Un peu comme cet écrivain qu'il admirait tant, Jack London. Après la
guerre, il est employé à la Sécurité sociale et dans la presse.
Il consacre ses deux premiers romans au fleuve : "Vorgine", paru
d'abord en 1955 en feuilleton dans Le Progrès de Lyon où il est
rédacteur, puis édité par la suite sous le titre "Les Pirates du
Rhône", et "L'Ouvrier de la nuit", son premier roman publié par René
Julliard en 1956, qui campe un héros prêt à tout sacrifier à sa
vocation artistique.
Ses livres sont vite salués par des écrivains reconnus comme Pierre Mac
Orlan qui voit dans son oeuvre "une victoire de la paysannerie lettrée".
Son premier cycle romanesque, "La Grande patience" (en quatre volumes)
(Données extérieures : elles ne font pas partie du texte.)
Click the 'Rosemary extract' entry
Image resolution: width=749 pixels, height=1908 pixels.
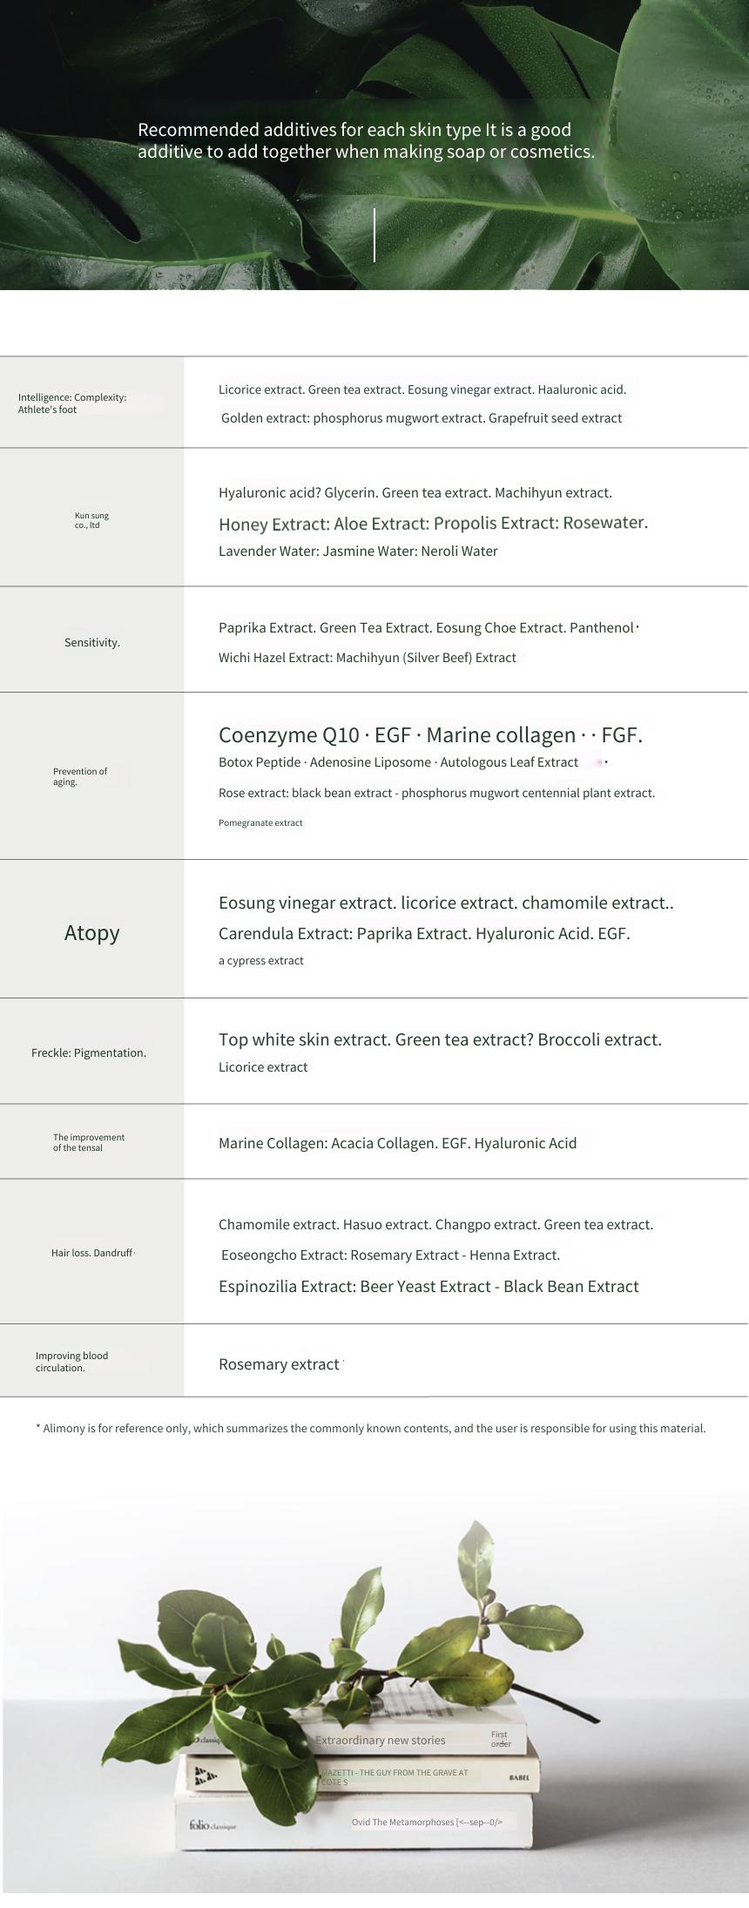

est une fresque de la vie ouvrière rurale. Héritier des
feuilletonistes, il publie ensuite plusieurs sagas comme "Les Colonnes
du ciel" (cinq volumes) ou "Le Royaume du Nord" (six volumes).
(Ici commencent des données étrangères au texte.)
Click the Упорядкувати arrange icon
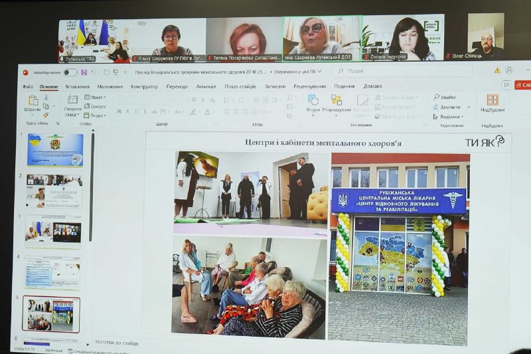Viewport: 531px width, 354px height. click(x=337, y=100)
Il écrit ensuite avec régularité des romans, d'inspiration
autobiographique, ou à connotation sociologique, comme "Malataverne"
(1961), "Cargo pour l'enfer" (1993), "Le Soleil des morts" (1998),
"Retraite aux flambeaux" (2002) ou "Les Grands malheurs" (2004).
Toujours, il parle "des gens de peu".
Père de trois enfants, il a aussi beaucoup écrit pour la jeunesse et était fréquemment étudié en classe.
En 1977, il avait démissionné de l'Académie Goncourt (pour mieux se
consacrer à l'écriture, avait-il expliqué). Il avait par ailleurs
refusé par deux fois la légion d'honneur.